Our widow mother was cooing and cuddling her baby daughter, wanting to protect it from all the wickedness of the world that she had to encounter. Either my love for kids in general or because that character nearly shared my age, the conviction with which she stayed and the bond that she shared with her baby moved me momentarily. Was she feeling the same way I did in my childhood when I was petting a pigeon from a featherless baby to a snow-white beauty? I knew it was an absurd idea but strangely I was relating to her, that character!
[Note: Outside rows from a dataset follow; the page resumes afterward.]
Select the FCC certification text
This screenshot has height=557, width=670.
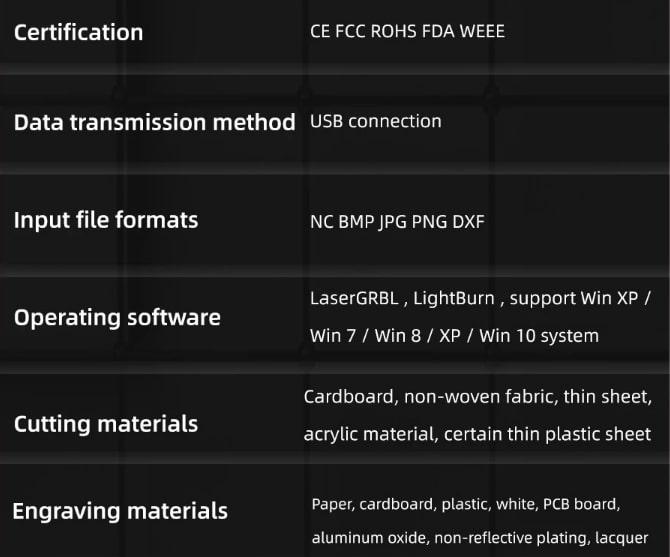coord(348,31)
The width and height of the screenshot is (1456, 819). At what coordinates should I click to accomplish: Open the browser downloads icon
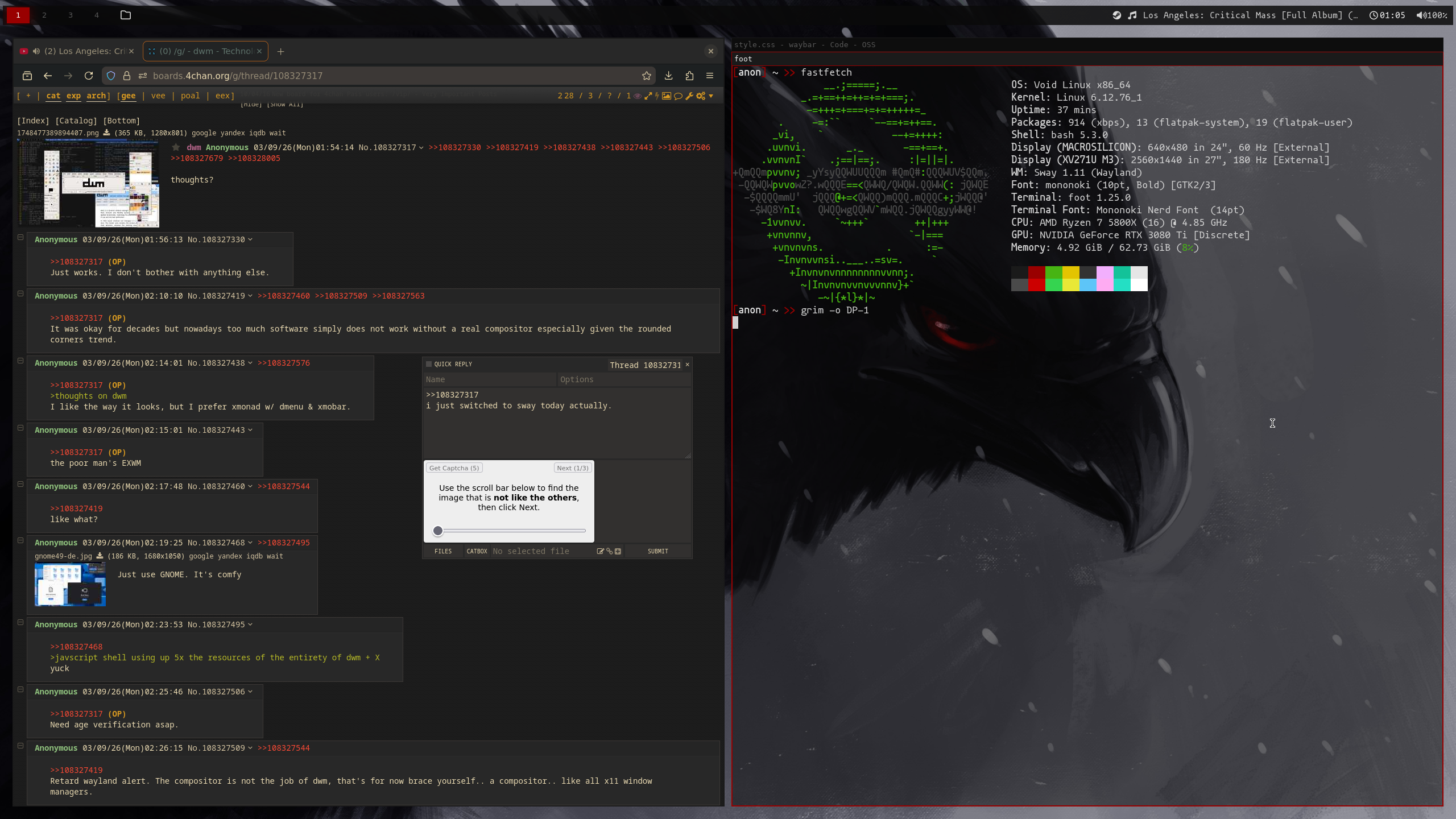(669, 76)
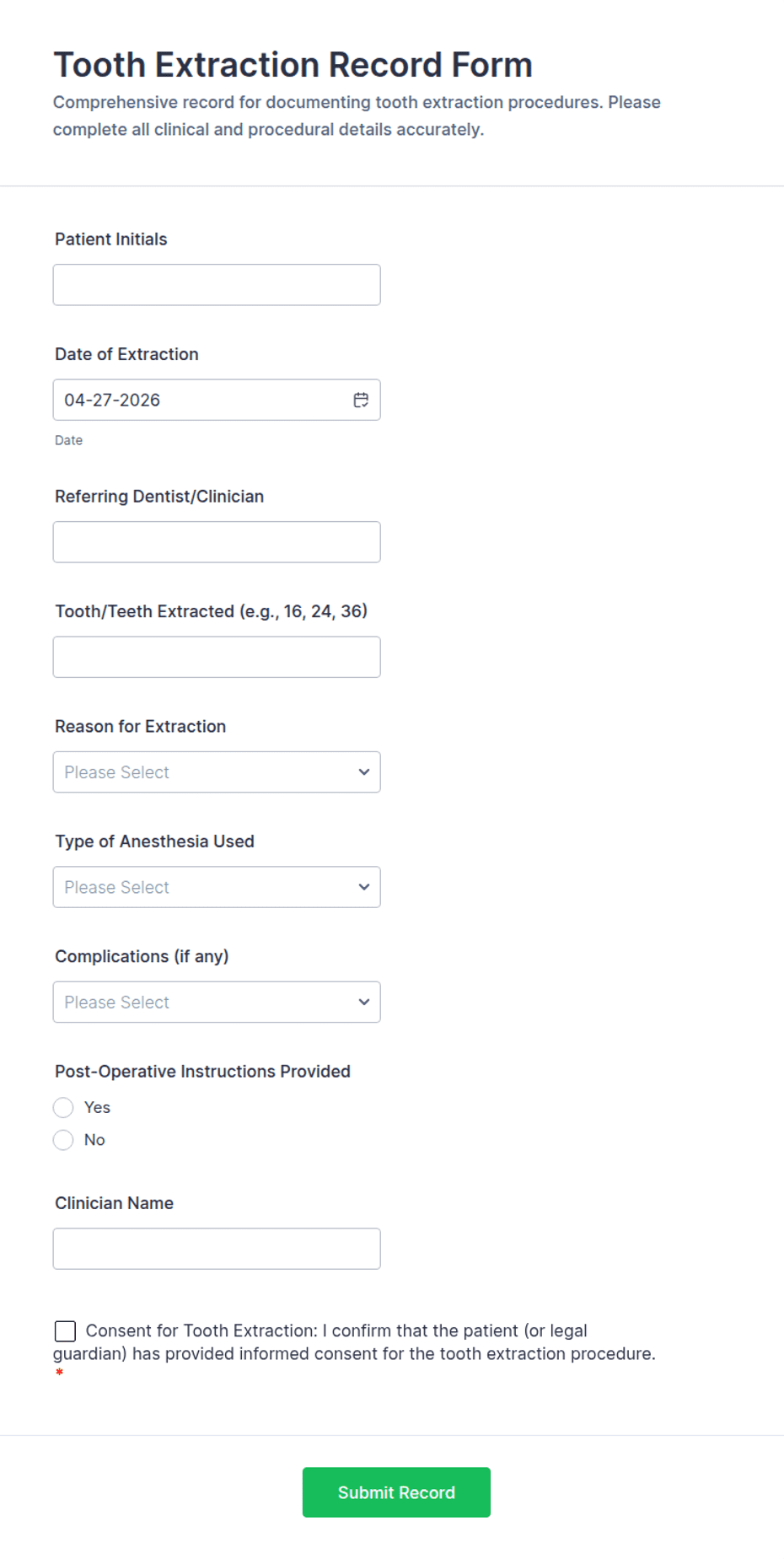This screenshot has height=1559, width=784.
Task: Focus the Referring Dentist/Clinician field
Action: (216, 542)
I closed the book and closed my eyes but my thoughts were wide awake. I’ve been thru a few phases of life in the few years that I’ve lived. As a child, I spent time with dolls and toys, as a girl I fooled around with my brother and cousins, the college going me was attached to friends, later on (like every other girl though few admit) dreamt about the ‘Ideal Man’ who’d pair up with me to start off another life and now I’ve already started thinking about how would parenthood be even before getting wedded to the ‘Ideal Man’, whoever it is.
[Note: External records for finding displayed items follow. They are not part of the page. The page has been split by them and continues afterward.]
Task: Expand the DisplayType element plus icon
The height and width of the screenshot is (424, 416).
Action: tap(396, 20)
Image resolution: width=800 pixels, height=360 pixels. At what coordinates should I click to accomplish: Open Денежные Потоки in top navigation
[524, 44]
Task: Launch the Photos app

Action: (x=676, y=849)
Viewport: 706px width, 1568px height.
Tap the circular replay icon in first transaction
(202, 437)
I felt something amiss and a little guilty even. When was the last time I spent ample time with my own parents without getting bored off with the pesky details that they had no one but their daughter to share? Wouldn’t they have felt close to what our heroine of the novel felt? They do till date for I am still their child. I might get married off, mothered off but I would still be their kid because that was how they knew me and that is how they’ll know me forever. On the other hand, I had been gradually advancing from innocence to intelligence and with a little help from my earnings, gave way to selfishness, centering my world with me, my dreams, my ambition, my failures, my successes, my life! Of course, I had been a good daughter many a times but somehow being possessed with this so-called motherly feel for a few minutes, when I could see so many things in different light, they all seem so trivial. I even felt ashamed that such realization should come from just from a few pages of a novel. I wouldn’t call it a realization exactly, it’s an overlooked-taken-for granted-fact!
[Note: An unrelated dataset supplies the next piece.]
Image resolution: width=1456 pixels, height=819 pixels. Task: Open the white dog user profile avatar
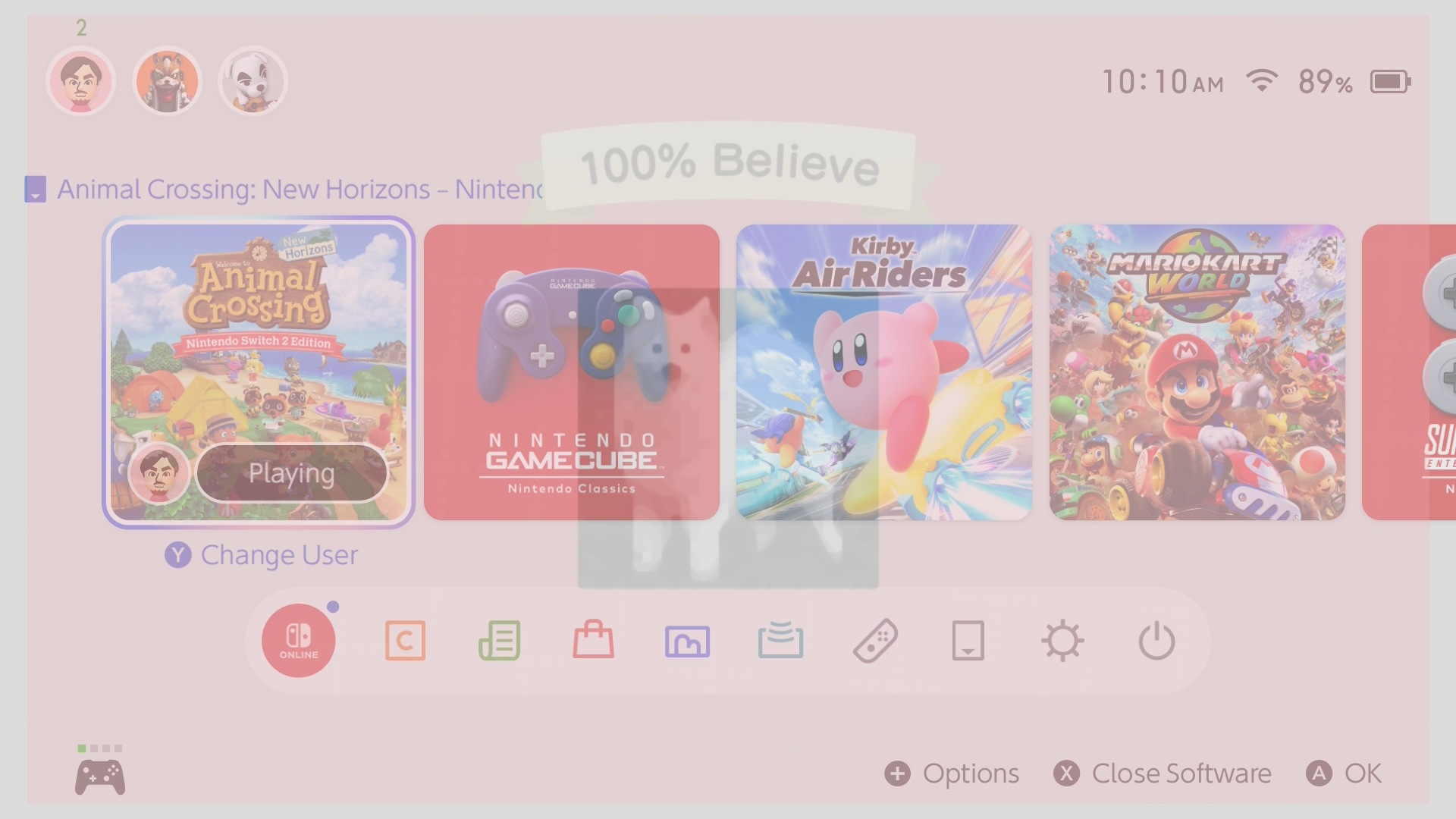(x=253, y=81)
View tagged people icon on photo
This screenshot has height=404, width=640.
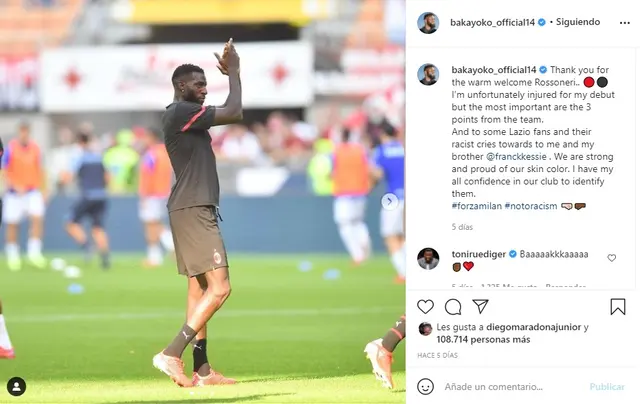16,386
One can never guess what triggers what but now I was triggered off with feelings and sentiments that I assured myself I still have time to make amendments and give no place for regrets in future. As important as my future is, so is my past, a parental past in another sense. I squirmed out of my blanket, unwrapped the coffee mugs and re-read the lines. A small smile played across my lips and I was glad I picked up those. Now, I know that the mug wasn’t just saying it for me, it was meaning it as well.